Work instruction: Exactly reproduce the lines from the line containing "Click the Chest" to the end of the data below, inclusive, and nothing else.

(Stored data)
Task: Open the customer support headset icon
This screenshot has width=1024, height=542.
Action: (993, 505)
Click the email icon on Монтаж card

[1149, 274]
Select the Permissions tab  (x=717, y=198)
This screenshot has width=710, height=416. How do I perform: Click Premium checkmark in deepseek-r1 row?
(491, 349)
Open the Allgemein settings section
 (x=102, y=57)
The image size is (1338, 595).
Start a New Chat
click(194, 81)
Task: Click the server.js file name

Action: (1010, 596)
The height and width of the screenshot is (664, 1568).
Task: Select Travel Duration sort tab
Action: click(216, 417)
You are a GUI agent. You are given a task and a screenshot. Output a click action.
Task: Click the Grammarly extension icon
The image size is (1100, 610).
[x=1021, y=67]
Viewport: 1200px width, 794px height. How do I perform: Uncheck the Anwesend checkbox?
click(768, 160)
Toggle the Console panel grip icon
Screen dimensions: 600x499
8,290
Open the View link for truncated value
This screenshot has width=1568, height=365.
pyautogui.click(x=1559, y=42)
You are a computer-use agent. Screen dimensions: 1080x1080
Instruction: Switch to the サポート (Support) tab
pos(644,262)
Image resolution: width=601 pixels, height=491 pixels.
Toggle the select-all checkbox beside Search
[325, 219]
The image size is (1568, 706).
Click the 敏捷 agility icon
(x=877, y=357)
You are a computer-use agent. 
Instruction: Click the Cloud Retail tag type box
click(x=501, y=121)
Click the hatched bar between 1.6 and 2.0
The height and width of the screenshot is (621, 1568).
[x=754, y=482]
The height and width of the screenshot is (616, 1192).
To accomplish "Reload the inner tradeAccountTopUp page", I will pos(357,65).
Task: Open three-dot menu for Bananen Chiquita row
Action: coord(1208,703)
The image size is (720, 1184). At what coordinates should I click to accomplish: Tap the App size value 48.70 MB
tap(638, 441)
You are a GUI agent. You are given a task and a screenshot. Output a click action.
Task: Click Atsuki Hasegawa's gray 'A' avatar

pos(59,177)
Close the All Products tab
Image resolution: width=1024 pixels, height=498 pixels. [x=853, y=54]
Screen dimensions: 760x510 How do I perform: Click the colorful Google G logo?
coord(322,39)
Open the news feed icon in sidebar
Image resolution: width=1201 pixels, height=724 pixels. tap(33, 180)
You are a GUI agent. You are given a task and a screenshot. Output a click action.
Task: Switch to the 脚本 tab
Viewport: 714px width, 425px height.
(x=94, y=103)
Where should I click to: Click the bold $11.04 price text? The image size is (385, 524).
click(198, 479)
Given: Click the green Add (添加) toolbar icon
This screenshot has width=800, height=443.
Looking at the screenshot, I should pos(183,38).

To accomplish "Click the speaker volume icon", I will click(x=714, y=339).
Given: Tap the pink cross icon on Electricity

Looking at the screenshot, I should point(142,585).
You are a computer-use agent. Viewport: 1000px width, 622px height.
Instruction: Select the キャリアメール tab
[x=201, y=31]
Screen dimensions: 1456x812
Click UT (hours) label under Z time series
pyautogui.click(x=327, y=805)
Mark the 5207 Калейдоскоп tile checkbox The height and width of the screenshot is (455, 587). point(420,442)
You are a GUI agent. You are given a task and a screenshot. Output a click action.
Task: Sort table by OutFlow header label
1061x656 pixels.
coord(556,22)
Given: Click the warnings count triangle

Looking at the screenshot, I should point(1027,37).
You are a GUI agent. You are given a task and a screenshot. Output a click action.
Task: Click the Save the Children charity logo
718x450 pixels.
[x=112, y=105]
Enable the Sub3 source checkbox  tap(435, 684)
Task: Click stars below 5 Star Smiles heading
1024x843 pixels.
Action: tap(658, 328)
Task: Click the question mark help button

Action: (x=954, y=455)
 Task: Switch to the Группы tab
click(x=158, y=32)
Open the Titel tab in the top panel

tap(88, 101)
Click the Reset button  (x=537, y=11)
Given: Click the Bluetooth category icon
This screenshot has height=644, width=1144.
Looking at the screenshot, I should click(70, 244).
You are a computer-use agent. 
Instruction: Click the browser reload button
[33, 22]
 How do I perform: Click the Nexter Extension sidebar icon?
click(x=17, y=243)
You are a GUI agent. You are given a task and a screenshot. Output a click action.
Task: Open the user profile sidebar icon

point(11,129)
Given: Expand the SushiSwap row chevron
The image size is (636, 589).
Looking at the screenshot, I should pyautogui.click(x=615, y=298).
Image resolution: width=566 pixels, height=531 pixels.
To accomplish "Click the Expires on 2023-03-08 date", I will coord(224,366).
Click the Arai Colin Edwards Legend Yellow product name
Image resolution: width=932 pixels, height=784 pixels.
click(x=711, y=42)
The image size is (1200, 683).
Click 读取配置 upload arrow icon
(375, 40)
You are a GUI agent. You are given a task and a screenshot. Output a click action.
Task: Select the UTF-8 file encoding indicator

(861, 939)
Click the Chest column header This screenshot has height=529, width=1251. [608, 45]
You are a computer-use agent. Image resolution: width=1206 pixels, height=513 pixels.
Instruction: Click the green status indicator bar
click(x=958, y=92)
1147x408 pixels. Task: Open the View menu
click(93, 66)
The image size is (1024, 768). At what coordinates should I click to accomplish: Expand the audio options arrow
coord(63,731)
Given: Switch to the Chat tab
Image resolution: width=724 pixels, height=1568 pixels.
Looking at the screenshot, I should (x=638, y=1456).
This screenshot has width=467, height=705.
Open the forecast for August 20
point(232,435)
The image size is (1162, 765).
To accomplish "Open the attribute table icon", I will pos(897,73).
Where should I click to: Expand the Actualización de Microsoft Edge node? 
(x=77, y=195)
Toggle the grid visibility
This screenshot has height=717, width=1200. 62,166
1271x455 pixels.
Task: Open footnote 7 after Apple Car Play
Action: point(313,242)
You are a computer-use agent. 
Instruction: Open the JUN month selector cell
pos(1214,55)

Answer to this exercise:
Click the Chest column header This screenshot has height=529, width=1251. [608, 45]
You are a computer-use agent. Image resolution: width=1206 pixels, height=513 pixels.
Instruction: Click the green status indicator bar
click(x=958, y=92)
1147x408 pixels. Task: Open the View menu
click(93, 66)
The image size is (1024, 768). At what coordinates should I click to accomplish: Expand the audio options arrow
coord(63,731)
Given: Switch to the Chat tab
Image resolution: width=724 pixels, height=1568 pixels.
Looking at the screenshot, I should (x=638, y=1456).
This screenshot has width=467, height=705.
Open the forecast for August 20
point(232,435)
The image size is (1162, 765).
To accomplish "Open the attribute table icon", I will pos(897,73).
Where should I click to: Expand the Actualización de Microsoft Edge node? 
(x=77, y=195)
Toggle the grid visibility
This screenshot has height=717, width=1200. 62,166
1271x455 pixels.
Task: Open footnote 7 after Apple Car Play
Action: point(313,242)
You are a computer-use agent. 
Instruction: Open the JUN month selector cell
pos(1214,55)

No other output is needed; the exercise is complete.